I think the big failing, even in books like MacLane’s (/me bows reverently), is not taking specific examples the audience already knows in another language and working them through in full gory detail like this. Sure, some who are inclined to categories can figure out how to fill in the details, but others who aren’t given to the subject will find it dense and impenetrable.

Incidentally, I’d say the same goes for algebraic geometry, where I find myself on the other side of the book.

Comment by John Armstrong | June 11, 2007 | Reply

5. I haven’t even looked at that book… the only category theory book I’ve picked up is Categories for the Working Mathematician. I’m talking mostly about verbal explanations, things I’ve read online (e.g. on Wikipedia and on GM/BM), and even the functorial constructions introduced in Hartshorne.

Comment by Alon Levy | June 12, 2007 | Reply

6. Sorry.. CWM is MacLane’s book. The reverence is.. partly an inheritance from my advisor. MacLane preceded him as a Yale undergraduate by a few years and held (may still hold) the record for undergraduate GPA. His book is near-legendary, and he was an excellent mathematician besides, so the joking reverence is not exactly unearned.

I get the category theory in Hartshorne. What I don’t ever quite get (and I’m reading through it again right now) is what any of it is supposed to be good for. I have yet to see a treatment of the jump Hartshorne makes between chapters 1 and 2 — and which all other authors are obliged to make, to be sure — which really motivates it to my satisfaction. Maybe some day I’ll run across an expository mathematical blogger with a liking of algebraic geometry and I will be enlightened, but for now there’s just something that eludes me about the subject.

Comment by John Armstrong | June 12, 2007 | Reply

7. With my background, it feels continually weird to see CWM refered to as “MacLane’s book” without qualification.

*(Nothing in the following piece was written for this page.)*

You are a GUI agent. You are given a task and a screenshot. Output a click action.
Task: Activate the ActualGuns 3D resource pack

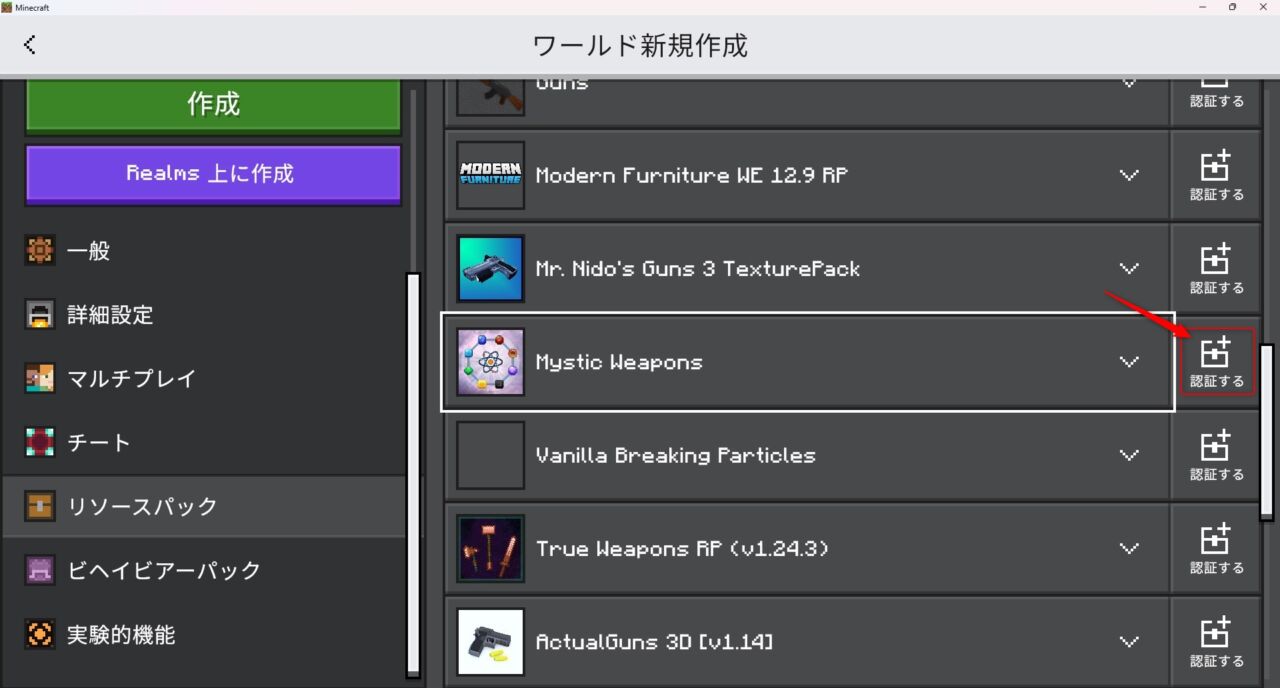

I’m used to having MacLane and Hilton&Stammbach being the house bibles, with Weibel as the catechism.

But then again, I’m one of those really weird people who learned category theory to grasp homological algebra, and who learnt algebraic topology -after- getting to grips with homological algebra…

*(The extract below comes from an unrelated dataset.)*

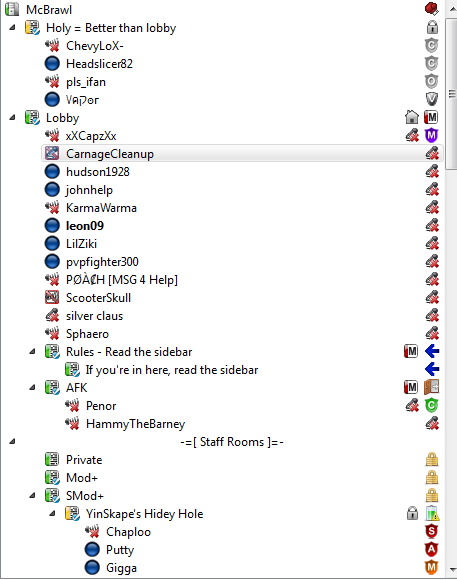Collapse the Staff Rooms spacer section
The width and height of the screenshot is (457, 580).
click(13, 441)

Topology just kept getting easier once it got algebraic though.

Comment by michiexile | June 12, 2007 | Reply

8. My understanding is that you need to rigorously define the pushforward and pullback for certain things about schemes to work properly. I don’t exactly remember which because I made a conscious effort to forget anything that had to do with categories, but I distinctly remember how sheaves of modules require a fairly evolved understanding of one of the two constructions.

Comment by Alon Levy | June 13, 2007 | Reply

9. Oh that much is easy. I get sheaves, because sheaves are functors :D. Pullback should be easy, and pushout should be hard. Limits of sheaves are automatically sheaves, but colimits of sheaves may only be presheaves, so you need to sheafify at the end.

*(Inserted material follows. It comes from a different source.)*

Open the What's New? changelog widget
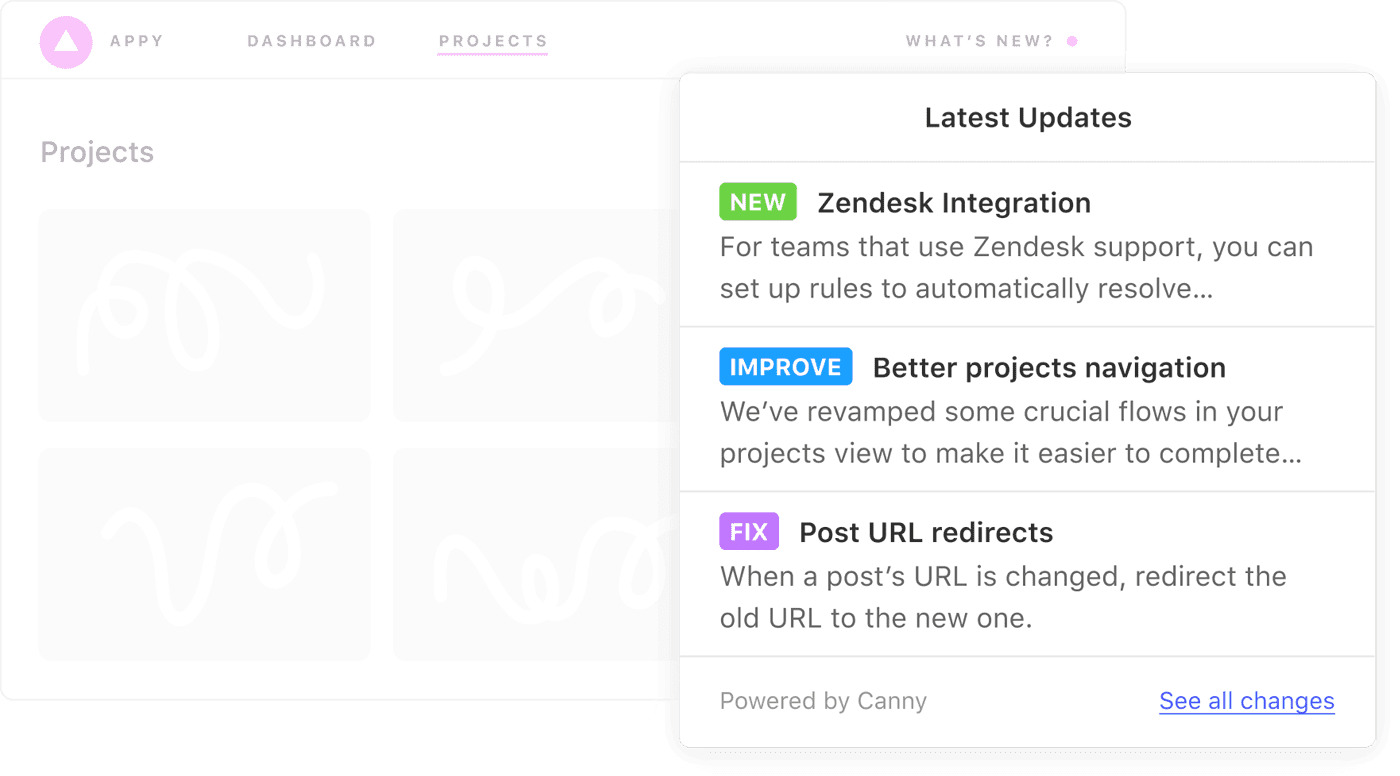The width and height of the screenshot is (1400, 776). click(x=980, y=42)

Actually, I’ll be doing all the category theory you need for this soon enough, and the application sheaves once I have a bit of topology under my belt.

Comment by John Armstrong | June 13, 2007 | Reply

10. In the 9th paragraph at the end, shouldn’t it be “with no morphisms between ‘any’ distinct objects.” not “with no morphisms between ‘and’ distinct objects.” Very clear exposition, I had just picked up a book on Lie groupoids and was just dreading having to diagram what they were talking about in their description of groupoids. Thanks very much.

Comment by Ralph Gardner | November 19, 2007 | Reply

11. Glad to help. Thanks for catching the typo.

Comment by John Armstrong | November 19, 2007 | Reply

12. […] any category and throw away all the morphisms that aren’t invertible. We’re left with a groupoid, and like any groupoid it falls apart into a bunch of “connected” pieces: the […]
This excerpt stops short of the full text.